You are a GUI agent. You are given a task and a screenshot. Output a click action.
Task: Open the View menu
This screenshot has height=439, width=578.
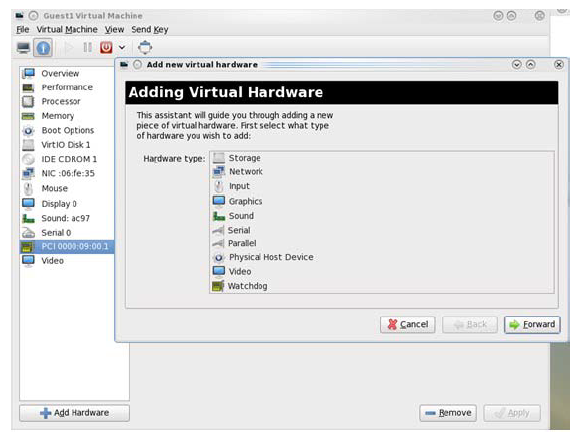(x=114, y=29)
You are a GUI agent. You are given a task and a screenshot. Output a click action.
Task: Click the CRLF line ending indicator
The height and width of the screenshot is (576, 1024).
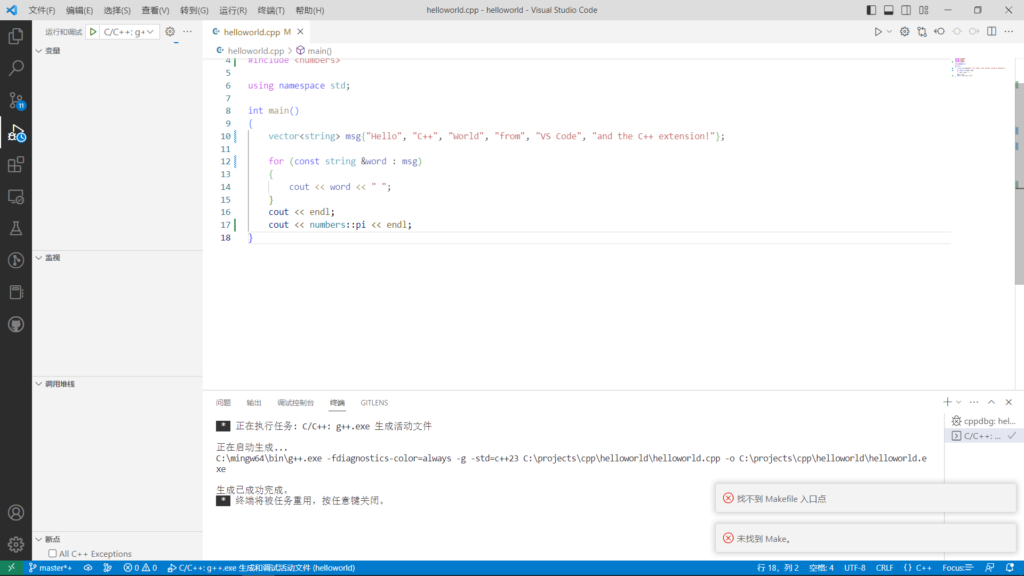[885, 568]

---

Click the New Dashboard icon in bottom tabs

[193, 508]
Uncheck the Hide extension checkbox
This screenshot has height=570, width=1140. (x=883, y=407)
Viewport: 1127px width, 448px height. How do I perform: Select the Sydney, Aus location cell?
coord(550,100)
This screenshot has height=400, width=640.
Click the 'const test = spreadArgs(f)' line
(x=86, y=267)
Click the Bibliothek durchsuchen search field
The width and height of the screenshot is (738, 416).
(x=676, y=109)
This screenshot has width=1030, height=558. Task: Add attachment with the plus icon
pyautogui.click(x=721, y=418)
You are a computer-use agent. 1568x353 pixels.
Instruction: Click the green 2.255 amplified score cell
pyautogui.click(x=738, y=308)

▶ **Your instructions**
Starting at the line with "Click the New Dashboard icon in bottom tabs" and ending at the line with "This screenshot has height=400, width=640.", print each line of the listing above exactly, with no other lines.

▶ **Result of the exercise**
Click the New Dashboard icon in bottom tabs

[193, 508]
Uncheck the Hide extension checkbox
This screenshot has height=570, width=1140. (x=883, y=407)
Viewport: 1127px width, 448px height. How do I perform: Select the Sydney, Aus location cell?
coord(550,100)
This screenshot has height=400, width=640.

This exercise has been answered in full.